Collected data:
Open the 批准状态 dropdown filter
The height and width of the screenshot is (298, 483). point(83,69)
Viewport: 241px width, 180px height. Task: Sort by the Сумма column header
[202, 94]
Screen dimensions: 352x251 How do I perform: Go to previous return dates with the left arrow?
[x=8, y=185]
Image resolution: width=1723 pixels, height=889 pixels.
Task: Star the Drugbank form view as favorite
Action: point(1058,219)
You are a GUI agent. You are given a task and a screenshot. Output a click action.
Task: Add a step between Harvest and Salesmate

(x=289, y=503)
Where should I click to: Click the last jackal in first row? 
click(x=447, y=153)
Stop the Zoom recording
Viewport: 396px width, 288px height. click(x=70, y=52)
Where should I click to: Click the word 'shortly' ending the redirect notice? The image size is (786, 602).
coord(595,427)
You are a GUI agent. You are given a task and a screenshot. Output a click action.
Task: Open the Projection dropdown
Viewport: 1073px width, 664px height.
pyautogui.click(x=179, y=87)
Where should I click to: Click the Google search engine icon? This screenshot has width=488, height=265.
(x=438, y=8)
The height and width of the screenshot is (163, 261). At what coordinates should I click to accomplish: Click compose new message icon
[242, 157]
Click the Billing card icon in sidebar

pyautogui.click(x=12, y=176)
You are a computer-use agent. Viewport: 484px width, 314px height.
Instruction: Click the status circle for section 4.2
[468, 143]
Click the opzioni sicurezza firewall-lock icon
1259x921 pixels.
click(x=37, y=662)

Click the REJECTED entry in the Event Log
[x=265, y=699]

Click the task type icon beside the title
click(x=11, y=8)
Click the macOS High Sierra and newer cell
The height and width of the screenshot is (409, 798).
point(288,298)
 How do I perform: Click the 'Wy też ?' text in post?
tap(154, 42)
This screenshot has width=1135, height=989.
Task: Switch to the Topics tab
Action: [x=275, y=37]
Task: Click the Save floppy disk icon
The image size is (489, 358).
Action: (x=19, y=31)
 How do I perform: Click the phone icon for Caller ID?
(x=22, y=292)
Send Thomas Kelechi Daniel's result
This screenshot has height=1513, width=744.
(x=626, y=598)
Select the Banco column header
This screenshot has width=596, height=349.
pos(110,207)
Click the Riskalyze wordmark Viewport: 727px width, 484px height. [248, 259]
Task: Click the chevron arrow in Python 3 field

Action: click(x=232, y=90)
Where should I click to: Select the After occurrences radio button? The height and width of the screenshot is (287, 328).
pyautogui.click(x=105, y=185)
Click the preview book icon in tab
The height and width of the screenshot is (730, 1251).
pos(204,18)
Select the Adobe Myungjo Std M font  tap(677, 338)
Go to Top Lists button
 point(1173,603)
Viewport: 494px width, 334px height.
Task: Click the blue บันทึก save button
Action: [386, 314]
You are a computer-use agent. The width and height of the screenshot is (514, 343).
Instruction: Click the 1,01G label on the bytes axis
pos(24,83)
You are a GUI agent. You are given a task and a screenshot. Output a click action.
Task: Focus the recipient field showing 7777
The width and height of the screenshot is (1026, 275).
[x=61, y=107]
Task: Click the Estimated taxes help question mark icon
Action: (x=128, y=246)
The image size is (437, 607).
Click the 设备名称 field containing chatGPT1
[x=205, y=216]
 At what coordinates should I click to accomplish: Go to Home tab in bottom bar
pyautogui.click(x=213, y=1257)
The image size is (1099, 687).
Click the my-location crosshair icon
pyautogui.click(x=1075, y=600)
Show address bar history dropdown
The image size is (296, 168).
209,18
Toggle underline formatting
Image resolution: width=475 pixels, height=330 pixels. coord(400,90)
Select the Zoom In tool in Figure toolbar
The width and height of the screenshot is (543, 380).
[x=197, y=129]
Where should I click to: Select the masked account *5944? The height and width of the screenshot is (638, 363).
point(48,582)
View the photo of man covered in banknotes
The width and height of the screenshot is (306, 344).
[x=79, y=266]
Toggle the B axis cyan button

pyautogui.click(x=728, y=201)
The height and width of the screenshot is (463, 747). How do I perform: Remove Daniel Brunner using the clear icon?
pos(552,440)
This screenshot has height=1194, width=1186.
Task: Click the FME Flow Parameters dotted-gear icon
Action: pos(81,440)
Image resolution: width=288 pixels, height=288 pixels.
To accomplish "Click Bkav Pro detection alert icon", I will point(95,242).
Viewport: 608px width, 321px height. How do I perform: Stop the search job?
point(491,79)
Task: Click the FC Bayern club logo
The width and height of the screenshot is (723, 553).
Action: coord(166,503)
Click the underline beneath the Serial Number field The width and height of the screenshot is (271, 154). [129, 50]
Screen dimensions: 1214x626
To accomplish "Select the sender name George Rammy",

### What the task requires
How many lines in the entries above include the string "computer"? Give only the number.

### Answer to this task
2